No worries, won't do any unboxing stuff or hardware pictures. I prefer to share what I did wrong and could have done better. As I am in IT for more than 25 years, I decided to just start. Again I proofed myself that this approach is not the best. First I unscrewed the MS-A2 instead of using the notch to slide in the internals out. Adding the NVMEs was simple, but I had no clue where to add the memory modules. Then I remembered that I should RTFM and started searching the internet. Within seconds I stumbled across a youtube video revealing the secrets.
This is the video I watched and found very helpful: useful MS-A2 unboxing video by Andrew Hancock
Alright, hardware successfully assembled, now it's time to take the next step.
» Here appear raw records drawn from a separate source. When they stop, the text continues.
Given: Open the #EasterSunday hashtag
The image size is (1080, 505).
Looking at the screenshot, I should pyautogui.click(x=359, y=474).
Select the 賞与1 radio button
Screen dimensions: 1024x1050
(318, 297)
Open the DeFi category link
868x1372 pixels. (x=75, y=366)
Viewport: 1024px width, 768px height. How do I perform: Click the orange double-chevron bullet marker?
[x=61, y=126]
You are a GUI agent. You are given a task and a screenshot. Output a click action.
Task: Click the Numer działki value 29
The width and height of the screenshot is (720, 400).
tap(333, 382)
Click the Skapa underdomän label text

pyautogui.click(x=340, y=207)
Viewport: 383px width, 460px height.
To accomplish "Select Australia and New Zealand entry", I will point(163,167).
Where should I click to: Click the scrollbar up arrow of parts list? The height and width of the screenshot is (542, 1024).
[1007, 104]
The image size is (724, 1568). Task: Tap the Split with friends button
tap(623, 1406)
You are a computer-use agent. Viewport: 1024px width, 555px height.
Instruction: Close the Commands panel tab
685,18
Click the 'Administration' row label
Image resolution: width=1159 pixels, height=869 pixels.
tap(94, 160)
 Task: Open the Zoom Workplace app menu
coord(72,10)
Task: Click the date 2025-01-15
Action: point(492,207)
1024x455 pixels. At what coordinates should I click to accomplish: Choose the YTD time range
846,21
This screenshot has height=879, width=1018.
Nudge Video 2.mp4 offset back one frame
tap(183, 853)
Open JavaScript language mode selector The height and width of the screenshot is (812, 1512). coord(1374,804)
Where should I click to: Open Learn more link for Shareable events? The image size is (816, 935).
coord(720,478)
As I am working as an architect for many years, I started documenting a small design which means to specify the needed VLAN IDs and IP subnets needed for a successful VCF9 deployment. Also the host names and assigned an IP address to each host name. The second step during the preparation is to create all needed DNS entries. Always keep in mind, create A and PTR records for each host/system. I've seen so many installations and configurations failing because of misconfigured DNS. Yes, afterwards I took the time to validate every single entry from my workstation, FORWARD AND REVERSE, via command line. Guys, I takes five minutes but saves hours of troubleshooting later. I highly recommend spending those extra few minutes on the validation. Lastly I made sure that the NTP server configuration in my firewall is valid and working. After DNS, NTP is the second big source of not working configurations, at least in my experience.
The last step of day 1 was the installation of ESX on the Minis. I followed the blog shared by William Lam in terms of configuring the BIOS. I found it very helpful: BIOS configuration by William Lam.
As William provides the opportunity to do installation via a script, I decided to do everything manually just for the experience via USB. As I am using a Mac as main computer I found instructions how to create a bootable USB stick from the ESX ISO image: Create a bootable USB stick. Even if the article describes it for ESXi 8, it works perfectly for ESX 9 too.
The installer loads and the installation was as easy as always. At this point I am not sharing configuring needed management IP addresses and network configurations for the ESX hosts.
Installing all three MS-A2 concluded day 1 and there were no glitches. Next step will be deployment of the VCF installer appliance.